> _DOCUMENT PASSAGE_:
··········
From the Editor’s Desk :: December 2013
This time of year always seems to come abruptly and particularly so when Thanksgiving falls so close to the end of November. I hope you all had happy thanksgivings, on the day and through the month.
December is such a special month for us, it almost feels like we are stepping out of time. Weekends and weekdays tend to blur more so than at any other time of year.
Anticipation slowly builds through the month with the waiting for Saint Nicholas, sometimes a visit from Santa Lucia, the building of an advent scene, the advent wreath and the preparation for Christmas at our house. There is so much to do with building a living advent calendar of sorts, decorating the house, singing songs, baking and cooking holiday foods.
So we simplify and lean on the traditions that we love and are meaningful to us. We stay home unless it is something we just cannot resist going out for. This brings a quiet time of watching and waiting at home.
Warm wishes for Happy and Peace Filled Holidays to you and yours,
From the Editor’s Desk :: November 2013
My Dear Readers,
Where did October go? Here in the northeast we were blessed with sunny, warm days for much of October. The geese are flying overhead with their honk, honk, honking. Autumn’s carpet of leaves are beginning to lose their luster as we turn within to prepare for the cold, dark days of winter.
November is the month of remembrance and gratitude. It opens with days dedicated to the ancestors, remembering the gifts they brought and for some setting out gifts for the ancestors, to encourage a visit during these days and nights when the veil between the worlds is said to be at its thinnest.
··········
> _INFORMATION SHOWN_:

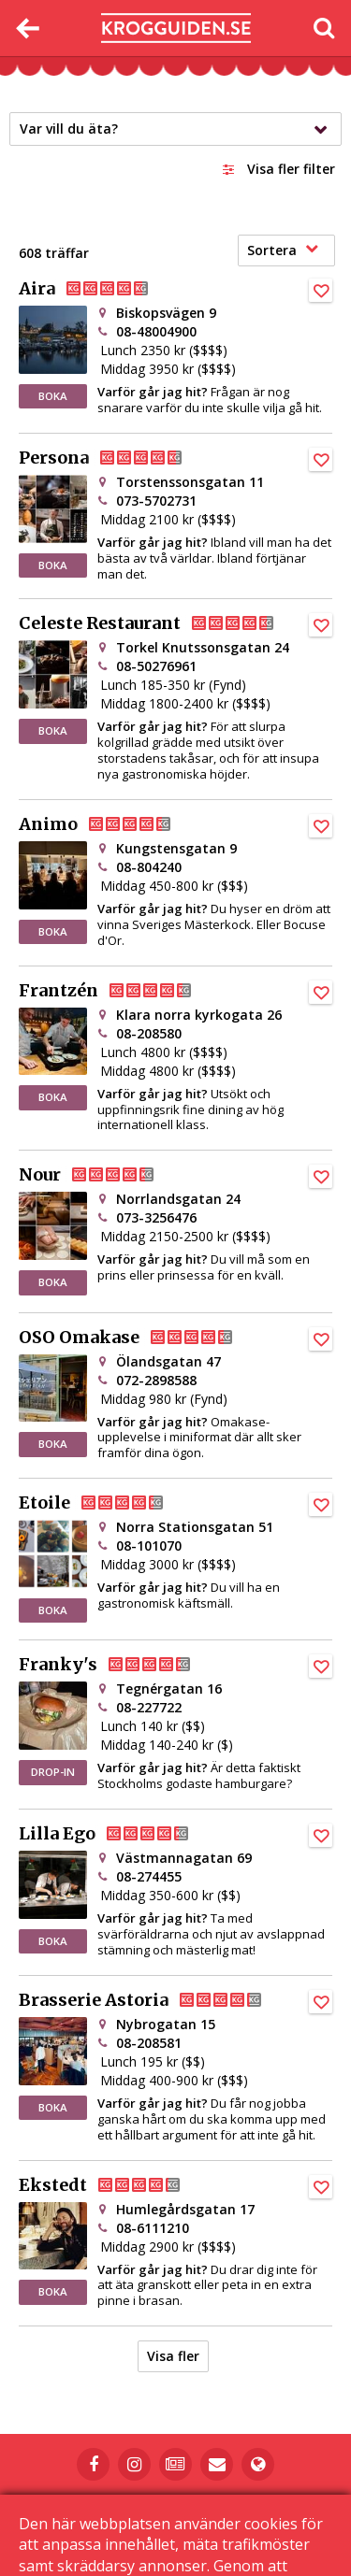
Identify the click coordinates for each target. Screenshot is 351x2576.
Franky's (120, 1664)
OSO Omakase (141, 1337)
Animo (110, 824)
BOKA (52, 396)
··········
> _SHORT TASK 1_: In the editor's letters, the December 2013 letter has a sentence that begins "There is so much to do with." List every activity that sentence names.
> _SHORT TASK 2_: According to the editor's letters, what is November the month of?
> _SHORT TASK 3_: Pick up the editor's letters about the seasons where they stop, after the sentence about the veil between the worlds.
The data were drawn from another source.

> _EXERCISE OUTPUT 1_:
- Building a living advent calendar of sorts
- Decorating the house
- Singing songs
- Baking and cooking holiday foods

> _EXERCISE OUTPUT 2_: November is the month of remembrance and gratitude.

> _EXERCISE OUTPUT 3_:
Many are preparing lanterns to kindle the light and carry it into the dark of night with friends and family, with potlucks, songs, food and clothing drives and stories of Saint Martin.
We end the month in the USA with Thanksgiving, a day that for some is controversial. For those of us with small children, let us find and share the goodness in life on this day and everyday. In no time at all, the little ones with be teens ready to pursue justice and explore the sins of the fathers as they explore who they are and what light they might bring to the world.
I am thankful to you dear readers and to all who contribute to The Wonder of Childhood and make it possible in every way.
From the Editor’s Desk :: October 2013
Autumn has come to Northern New England with such a gentle touch this year. Brilliant reds, oranges and yellows on the leaves of the trees warm us as the sun begins to wane as it sinks down lower on the horizon. Mother Earth’s plant children are pulling in their energies, deep down into the earth where the root and bulb children are preparing for their long winter’s rest.
The days have been filled with sunlight and the air temperature mild enough that only a light layer is needed once the sun wears off the early morning chill and dew.
Warm soups and stews fill the house with goodness and comfort. The ovens warmth is noticeably pleasant. Fires in the hearth take the chill out of the house on shady days.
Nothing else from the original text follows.